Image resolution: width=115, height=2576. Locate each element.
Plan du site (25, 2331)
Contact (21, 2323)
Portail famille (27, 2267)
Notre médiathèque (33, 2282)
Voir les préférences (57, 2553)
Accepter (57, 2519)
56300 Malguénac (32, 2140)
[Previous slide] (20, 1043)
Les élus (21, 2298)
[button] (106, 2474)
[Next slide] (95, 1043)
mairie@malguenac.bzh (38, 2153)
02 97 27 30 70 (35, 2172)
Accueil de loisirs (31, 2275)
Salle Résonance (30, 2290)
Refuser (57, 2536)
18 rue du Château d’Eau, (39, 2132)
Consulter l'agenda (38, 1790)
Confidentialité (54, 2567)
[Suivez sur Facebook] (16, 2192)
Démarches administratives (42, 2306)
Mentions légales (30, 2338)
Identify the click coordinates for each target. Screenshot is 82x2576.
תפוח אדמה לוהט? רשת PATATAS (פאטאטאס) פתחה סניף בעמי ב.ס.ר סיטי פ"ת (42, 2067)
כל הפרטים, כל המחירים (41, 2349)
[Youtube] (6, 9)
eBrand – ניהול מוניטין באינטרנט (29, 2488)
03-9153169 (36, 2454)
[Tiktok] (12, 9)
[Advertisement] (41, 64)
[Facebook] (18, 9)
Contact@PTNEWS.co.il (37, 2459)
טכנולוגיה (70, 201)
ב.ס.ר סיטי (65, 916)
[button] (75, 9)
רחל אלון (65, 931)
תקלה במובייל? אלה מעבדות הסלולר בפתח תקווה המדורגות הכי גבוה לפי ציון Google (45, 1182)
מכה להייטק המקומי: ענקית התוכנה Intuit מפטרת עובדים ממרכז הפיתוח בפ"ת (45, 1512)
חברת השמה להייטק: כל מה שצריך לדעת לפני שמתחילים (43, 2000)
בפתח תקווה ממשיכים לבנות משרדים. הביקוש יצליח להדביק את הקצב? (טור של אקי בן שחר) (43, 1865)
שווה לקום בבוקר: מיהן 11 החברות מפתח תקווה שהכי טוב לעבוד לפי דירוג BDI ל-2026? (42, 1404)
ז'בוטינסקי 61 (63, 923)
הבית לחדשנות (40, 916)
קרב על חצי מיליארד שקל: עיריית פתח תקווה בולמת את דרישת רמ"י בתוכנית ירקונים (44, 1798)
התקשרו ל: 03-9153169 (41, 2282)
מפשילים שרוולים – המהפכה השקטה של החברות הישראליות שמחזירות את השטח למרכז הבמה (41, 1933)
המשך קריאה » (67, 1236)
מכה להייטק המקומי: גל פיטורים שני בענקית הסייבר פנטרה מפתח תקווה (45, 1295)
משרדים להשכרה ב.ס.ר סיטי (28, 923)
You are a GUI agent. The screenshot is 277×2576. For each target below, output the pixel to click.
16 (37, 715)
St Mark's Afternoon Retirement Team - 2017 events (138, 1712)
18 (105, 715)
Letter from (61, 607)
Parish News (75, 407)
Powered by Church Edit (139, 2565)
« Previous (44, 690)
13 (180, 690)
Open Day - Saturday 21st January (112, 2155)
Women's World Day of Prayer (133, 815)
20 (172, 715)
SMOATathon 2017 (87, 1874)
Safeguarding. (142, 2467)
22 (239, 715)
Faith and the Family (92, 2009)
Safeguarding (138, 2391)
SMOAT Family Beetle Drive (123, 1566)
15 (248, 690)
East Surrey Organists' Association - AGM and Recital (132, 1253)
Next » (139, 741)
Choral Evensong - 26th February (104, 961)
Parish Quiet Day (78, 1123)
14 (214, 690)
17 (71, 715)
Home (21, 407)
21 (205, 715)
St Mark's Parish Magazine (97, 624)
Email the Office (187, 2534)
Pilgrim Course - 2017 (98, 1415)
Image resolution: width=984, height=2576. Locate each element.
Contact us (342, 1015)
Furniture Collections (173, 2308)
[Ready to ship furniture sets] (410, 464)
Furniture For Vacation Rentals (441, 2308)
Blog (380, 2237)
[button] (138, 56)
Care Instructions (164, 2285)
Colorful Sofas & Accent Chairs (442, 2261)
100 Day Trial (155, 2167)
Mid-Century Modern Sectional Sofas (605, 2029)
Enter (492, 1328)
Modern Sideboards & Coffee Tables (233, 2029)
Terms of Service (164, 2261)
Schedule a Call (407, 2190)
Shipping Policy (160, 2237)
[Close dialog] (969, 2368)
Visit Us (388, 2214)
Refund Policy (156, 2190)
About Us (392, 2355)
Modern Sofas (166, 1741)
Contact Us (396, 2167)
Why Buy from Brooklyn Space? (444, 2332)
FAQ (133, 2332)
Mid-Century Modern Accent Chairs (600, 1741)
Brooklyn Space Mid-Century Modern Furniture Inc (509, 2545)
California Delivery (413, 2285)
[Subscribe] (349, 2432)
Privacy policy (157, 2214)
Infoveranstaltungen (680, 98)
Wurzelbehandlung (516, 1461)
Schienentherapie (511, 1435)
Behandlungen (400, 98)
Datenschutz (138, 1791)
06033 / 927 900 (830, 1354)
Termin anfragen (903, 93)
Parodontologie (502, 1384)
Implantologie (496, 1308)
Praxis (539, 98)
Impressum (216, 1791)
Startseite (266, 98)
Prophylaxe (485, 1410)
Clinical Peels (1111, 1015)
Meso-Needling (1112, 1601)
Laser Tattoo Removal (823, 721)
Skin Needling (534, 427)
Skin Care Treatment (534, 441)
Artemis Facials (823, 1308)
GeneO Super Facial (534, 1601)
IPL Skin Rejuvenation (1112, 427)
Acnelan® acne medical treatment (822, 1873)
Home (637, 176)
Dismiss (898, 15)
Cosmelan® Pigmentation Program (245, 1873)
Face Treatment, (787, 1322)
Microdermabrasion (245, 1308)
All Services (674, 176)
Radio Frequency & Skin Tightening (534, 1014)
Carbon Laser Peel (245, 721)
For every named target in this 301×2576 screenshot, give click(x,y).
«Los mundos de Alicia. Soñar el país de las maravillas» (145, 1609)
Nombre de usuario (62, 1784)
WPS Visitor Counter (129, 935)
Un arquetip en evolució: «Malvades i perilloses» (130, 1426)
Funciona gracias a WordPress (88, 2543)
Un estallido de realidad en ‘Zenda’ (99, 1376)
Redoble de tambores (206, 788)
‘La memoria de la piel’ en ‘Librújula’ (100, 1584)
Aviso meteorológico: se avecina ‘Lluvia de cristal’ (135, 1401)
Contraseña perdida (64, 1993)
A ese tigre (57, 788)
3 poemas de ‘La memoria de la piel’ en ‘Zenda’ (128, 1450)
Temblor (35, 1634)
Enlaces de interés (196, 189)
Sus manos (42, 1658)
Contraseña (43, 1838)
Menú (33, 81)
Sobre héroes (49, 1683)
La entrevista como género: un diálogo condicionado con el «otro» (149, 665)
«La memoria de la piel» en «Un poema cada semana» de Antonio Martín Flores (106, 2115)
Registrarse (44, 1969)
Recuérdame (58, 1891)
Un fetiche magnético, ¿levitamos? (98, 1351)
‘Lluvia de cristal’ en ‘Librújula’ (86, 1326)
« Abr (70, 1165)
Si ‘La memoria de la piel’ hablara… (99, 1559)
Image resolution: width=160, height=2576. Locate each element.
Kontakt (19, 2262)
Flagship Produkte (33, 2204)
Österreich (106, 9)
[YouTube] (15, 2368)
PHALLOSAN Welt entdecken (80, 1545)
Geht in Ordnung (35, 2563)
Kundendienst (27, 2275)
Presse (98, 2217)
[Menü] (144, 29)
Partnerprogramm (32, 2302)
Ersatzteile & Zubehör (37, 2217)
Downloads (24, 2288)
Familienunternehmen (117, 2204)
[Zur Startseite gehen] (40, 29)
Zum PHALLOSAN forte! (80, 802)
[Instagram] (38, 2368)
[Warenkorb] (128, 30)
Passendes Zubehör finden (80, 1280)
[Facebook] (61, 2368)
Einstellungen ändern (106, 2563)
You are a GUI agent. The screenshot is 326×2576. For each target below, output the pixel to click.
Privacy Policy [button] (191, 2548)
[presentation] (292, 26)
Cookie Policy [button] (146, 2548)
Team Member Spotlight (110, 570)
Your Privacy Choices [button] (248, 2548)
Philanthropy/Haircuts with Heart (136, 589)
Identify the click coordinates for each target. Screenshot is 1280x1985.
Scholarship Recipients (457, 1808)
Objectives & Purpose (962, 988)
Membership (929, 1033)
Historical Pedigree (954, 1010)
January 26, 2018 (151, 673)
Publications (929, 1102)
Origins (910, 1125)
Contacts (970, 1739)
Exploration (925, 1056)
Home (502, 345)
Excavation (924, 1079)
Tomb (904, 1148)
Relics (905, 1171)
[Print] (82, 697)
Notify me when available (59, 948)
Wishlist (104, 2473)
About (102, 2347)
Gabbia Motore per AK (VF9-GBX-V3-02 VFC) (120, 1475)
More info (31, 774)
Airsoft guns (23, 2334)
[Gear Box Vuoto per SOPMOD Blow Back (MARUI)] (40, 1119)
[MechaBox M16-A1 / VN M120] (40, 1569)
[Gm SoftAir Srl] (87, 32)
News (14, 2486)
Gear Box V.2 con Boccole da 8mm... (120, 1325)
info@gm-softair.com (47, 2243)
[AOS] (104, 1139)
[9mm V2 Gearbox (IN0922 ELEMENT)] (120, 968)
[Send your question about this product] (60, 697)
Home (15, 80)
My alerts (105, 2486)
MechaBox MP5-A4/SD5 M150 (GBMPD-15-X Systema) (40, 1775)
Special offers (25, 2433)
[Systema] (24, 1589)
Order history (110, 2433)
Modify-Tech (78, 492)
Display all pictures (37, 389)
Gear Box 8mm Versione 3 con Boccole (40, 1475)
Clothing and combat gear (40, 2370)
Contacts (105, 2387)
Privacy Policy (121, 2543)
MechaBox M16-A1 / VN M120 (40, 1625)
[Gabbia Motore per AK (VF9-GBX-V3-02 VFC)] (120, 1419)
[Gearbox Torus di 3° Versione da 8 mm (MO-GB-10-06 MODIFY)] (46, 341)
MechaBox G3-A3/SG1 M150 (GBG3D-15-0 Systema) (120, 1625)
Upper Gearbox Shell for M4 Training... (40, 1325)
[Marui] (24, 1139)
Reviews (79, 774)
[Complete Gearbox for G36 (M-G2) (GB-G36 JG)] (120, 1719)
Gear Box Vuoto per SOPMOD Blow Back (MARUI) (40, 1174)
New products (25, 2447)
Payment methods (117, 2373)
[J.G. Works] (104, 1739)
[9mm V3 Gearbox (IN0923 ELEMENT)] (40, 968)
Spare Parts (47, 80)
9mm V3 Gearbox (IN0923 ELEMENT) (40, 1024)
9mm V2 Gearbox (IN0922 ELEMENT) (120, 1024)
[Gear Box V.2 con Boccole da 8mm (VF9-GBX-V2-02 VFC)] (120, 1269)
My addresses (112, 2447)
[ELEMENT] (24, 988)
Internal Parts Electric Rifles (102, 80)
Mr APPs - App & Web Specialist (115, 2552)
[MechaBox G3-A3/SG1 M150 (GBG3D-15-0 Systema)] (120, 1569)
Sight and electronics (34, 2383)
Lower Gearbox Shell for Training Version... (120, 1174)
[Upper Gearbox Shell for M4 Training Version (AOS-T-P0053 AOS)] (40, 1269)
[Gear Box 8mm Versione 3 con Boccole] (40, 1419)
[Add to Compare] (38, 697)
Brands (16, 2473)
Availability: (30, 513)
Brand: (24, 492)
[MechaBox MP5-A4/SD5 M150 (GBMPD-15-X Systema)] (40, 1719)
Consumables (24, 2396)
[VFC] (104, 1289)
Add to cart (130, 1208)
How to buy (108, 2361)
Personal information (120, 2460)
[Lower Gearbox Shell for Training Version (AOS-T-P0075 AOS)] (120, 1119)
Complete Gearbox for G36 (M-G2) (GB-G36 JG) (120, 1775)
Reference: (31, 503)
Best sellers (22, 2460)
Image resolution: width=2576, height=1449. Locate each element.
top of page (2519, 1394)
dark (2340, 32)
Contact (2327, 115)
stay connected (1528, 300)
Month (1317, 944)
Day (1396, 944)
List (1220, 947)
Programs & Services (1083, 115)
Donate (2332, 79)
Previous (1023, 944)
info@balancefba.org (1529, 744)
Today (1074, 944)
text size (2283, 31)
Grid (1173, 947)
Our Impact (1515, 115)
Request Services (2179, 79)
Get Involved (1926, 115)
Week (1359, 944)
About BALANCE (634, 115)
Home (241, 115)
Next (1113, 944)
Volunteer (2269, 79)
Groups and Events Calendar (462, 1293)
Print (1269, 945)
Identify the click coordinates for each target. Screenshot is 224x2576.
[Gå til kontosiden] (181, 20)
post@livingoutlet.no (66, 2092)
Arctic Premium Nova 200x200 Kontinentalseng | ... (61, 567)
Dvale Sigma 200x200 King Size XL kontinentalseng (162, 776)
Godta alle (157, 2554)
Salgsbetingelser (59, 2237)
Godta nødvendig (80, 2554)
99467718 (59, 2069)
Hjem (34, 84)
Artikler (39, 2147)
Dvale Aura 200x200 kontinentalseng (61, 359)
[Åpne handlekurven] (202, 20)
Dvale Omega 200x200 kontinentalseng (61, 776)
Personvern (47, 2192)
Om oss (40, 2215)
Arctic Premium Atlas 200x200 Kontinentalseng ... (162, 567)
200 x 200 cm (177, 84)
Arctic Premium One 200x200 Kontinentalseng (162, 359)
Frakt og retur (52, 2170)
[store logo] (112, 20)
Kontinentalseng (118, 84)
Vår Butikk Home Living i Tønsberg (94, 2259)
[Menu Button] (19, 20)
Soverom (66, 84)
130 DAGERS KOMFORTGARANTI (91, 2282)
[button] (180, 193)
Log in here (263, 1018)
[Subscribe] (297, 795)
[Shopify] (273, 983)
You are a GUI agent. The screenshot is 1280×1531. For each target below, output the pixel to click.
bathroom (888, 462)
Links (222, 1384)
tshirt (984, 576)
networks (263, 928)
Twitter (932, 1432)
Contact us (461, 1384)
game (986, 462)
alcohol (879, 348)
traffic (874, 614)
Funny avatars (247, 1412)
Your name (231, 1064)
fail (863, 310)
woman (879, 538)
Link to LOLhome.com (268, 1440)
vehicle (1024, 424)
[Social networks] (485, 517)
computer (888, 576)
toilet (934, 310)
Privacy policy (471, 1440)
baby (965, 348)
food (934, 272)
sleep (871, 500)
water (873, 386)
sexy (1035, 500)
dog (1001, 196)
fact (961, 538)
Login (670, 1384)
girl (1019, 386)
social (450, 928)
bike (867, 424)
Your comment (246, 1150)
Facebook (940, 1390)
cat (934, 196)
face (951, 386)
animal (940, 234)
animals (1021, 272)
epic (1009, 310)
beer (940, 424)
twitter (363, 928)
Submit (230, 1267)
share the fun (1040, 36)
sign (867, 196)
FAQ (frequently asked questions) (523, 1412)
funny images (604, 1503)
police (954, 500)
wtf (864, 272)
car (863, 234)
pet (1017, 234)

::::::::::

* **Required work**
Show the lines above with "מפתח".

* **Written answer**
שווה לקום בבוקר: מיהן 11 החברות מפתח תקווה שהכי טוב לעבוד לפי דירוג BDI ל-2026? (42, 1404)
מכה להייטק המקומי: גל פיטורים שני בענקית הסייבר פנטרה מפתח תקווה (45, 1295)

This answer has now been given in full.